Give back only the lines in the records below from the one with "The image size is (686, 675)." to the one with "Task: Enable the Full Sample checkbox", both inclusive, word for word.

Extracted records
--------------------------------

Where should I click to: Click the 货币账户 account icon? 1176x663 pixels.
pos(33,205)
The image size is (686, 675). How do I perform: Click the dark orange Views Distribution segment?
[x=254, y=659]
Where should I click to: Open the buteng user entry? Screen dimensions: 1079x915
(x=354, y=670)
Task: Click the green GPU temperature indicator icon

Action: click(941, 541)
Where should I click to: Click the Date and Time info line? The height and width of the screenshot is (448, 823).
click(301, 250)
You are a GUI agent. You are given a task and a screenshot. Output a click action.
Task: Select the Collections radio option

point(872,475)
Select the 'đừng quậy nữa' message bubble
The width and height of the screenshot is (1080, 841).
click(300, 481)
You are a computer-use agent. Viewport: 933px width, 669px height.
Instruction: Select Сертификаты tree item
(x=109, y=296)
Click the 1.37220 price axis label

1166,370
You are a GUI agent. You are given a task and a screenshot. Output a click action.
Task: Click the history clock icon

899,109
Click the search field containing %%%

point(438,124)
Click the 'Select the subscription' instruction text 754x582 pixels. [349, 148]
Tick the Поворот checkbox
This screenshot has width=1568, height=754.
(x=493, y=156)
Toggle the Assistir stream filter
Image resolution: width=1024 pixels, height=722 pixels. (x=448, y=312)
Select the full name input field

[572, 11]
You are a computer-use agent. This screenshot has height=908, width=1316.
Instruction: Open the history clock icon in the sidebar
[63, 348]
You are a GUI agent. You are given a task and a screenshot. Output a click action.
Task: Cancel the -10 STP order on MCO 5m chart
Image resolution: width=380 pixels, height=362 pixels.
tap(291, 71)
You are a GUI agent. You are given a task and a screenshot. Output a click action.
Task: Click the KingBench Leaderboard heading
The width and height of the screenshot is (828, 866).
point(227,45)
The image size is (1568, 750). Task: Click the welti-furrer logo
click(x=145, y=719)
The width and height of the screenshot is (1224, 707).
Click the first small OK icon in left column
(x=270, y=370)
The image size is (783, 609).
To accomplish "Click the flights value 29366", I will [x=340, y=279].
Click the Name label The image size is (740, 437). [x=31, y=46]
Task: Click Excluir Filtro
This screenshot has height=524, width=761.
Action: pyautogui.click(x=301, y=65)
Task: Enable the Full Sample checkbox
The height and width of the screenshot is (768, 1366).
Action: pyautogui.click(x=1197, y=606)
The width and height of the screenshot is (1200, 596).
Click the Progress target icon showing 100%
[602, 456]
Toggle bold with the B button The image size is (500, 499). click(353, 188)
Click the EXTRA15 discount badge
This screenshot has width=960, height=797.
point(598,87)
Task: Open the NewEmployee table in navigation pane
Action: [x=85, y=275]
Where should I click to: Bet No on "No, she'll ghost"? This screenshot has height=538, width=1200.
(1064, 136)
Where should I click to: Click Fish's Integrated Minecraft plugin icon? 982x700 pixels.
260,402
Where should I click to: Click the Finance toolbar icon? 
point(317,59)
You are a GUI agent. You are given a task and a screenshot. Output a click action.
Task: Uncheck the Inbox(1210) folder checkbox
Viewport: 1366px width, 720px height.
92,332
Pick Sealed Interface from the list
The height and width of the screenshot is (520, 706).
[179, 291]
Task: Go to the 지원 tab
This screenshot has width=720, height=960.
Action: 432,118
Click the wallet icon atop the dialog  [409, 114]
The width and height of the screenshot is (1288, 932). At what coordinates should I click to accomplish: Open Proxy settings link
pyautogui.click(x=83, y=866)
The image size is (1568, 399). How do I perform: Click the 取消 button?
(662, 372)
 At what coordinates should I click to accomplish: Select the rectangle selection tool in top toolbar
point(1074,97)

--------------------------------

#### RESPONSE TO THE TASK
The image size is (686, 675). How do I perform: Click the dark orange Views Distribution segment?
[x=254, y=659]
Where should I click to: Open the buteng user entry? Screen dimensions: 1079x915
(x=354, y=670)
Task: Click the green GPU temperature indicator icon

Action: click(941, 541)
Where should I click to: Click the Date and Time info line? The height and width of the screenshot is (448, 823).
click(301, 250)
You are a GUI agent. You are given a task and a screenshot. Output a click action.
Task: Select the Collections radio option

point(872,475)
Select the 'đừng quậy nữa' message bubble
The width and height of the screenshot is (1080, 841).
click(300, 481)
You are a computer-use agent. Viewport: 933px width, 669px height.
Instruction: Select Сертификаты tree item
(x=109, y=296)
Click the 1.37220 price axis label

1166,370
You are a GUI agent. You are given a task and a screenshot. Output a click action.
Task: Click the history clock icon

899,109
Click the search field containing %%%

point(438,124)
Click the 'Select the subscription' instruction text 754x582 pixels. [349, 148]
Tick the Поворот checkbox
This screenshot has width=1568, height=754.
(x=493, y=156)
Toggle the Assistir stream filter
Image resolution: width=1024 pixels, height=722 pixels. (x=448, y=312)
Select the full name input field

[572, 11]
You are a computer-use agent. This screenshot has height=908, width=1316.
Instruction: Open the history clock icon in the sidebar
[63, 348]
You are a GUI agent. You are given a task and a screenshot. Output a click action.
Task: Cancel the -10 STP order on MCO 5m chart
Image resolution: width=380 pixels, height=362 pixels.
tap(291, 71)
You are a GUI agent. You are given a task and a screenshot. Output a click action.
Task: Click the KingBench Leaderboard heading
The width and height of the screenshot is (828, 866).
point(227,45)
The image size is (1568, 750). Task: Click the welti-furrer logo
click(x=145, y=719)
The width and height of the screenshot is (1224, 707).
Click the first small OK icon in left column
(x=270, y=370)
The image size is (783, 609).
To accomplish "Click the flights value 29366", I will [x=340, y=279].
Click the Name label The image size is (740, 437). [x=31, y=46]
Task: Click Excluir Filtro
This screenshot has height=524, width=761.
Action: pyautogui.click(x=301, y=65)
Task: Enable the Full Sample checkbox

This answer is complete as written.